Electrochemistry has been used for
decades to study materials’
degradation in situ in corrosive environments, whether it is in room-temperature
chemically aggressive solutions containing halide ions or in high-temperature
oxidizing media such as pressurized water, liquid metals, or molten
salts. Thus, following the recent surge in high-throughput techniques
in materials science, it seems quite natural that high-throughput
electrochemistry is being considered to study materials’ degradation
in extreme environments, with the objective to reduce corrosion resistant
alloy development time by orders of magnitude and identify complex
degradation mechanisms. However, while there has been considerable
interest in the development of high-throughput methods for accelerating
the discovery of corrosion resistant materials in different environments,
these extreme environments propose formidable and exciting challenges
for high-throughput electrochemical instrumentation, characterization,
and data analysis. It is the objective of this paper to highlight
those challenges, to present relatively new efforts to tackle them,
and to develop research perspectives on the future of this exciting
field.

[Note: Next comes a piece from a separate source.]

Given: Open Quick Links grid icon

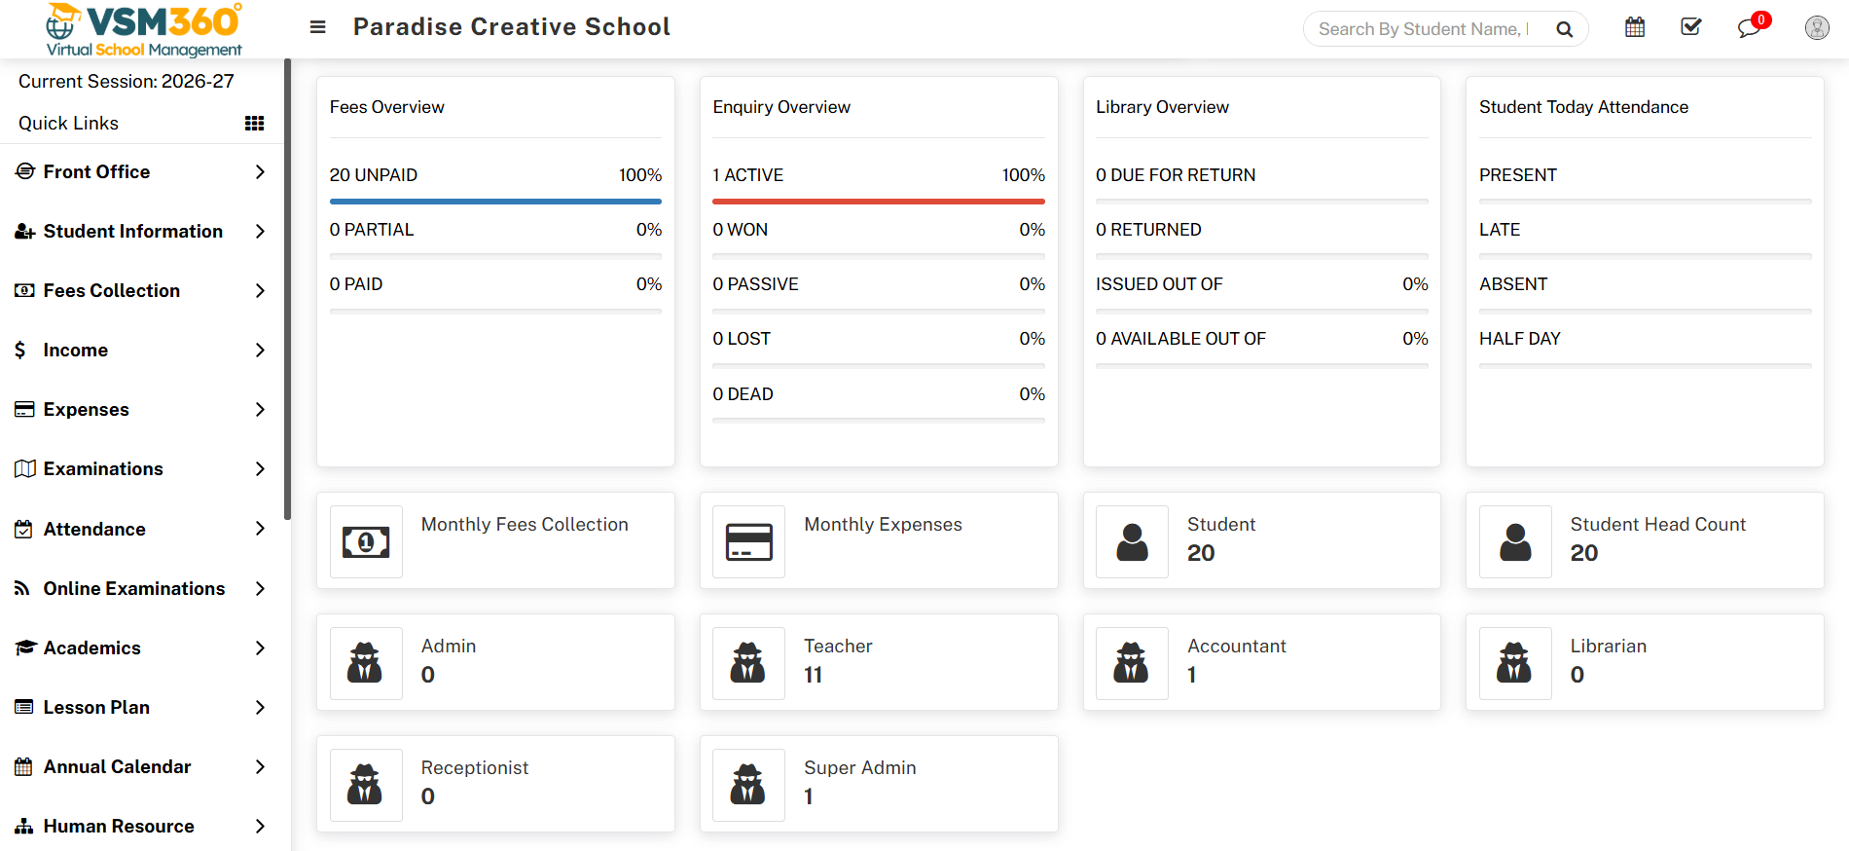Looking at the screenshot, I should [254, 124].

This Perspective is articulated around four main interconnected
topics, which must be conjointly considered to enable corrosion resistant
alloy design using high-throughput electrochemical methods: (1) high-throughput
processing methods to develop material libraries, (2) high-throughput
electrochemical methods for corrosion testing and evaluation, (3)
high-throughput machine-learning augmented electrochemical data analysis,
and (4) high-throughput autonomous electrochemistry representing the
future of accelerated electrochemistry research.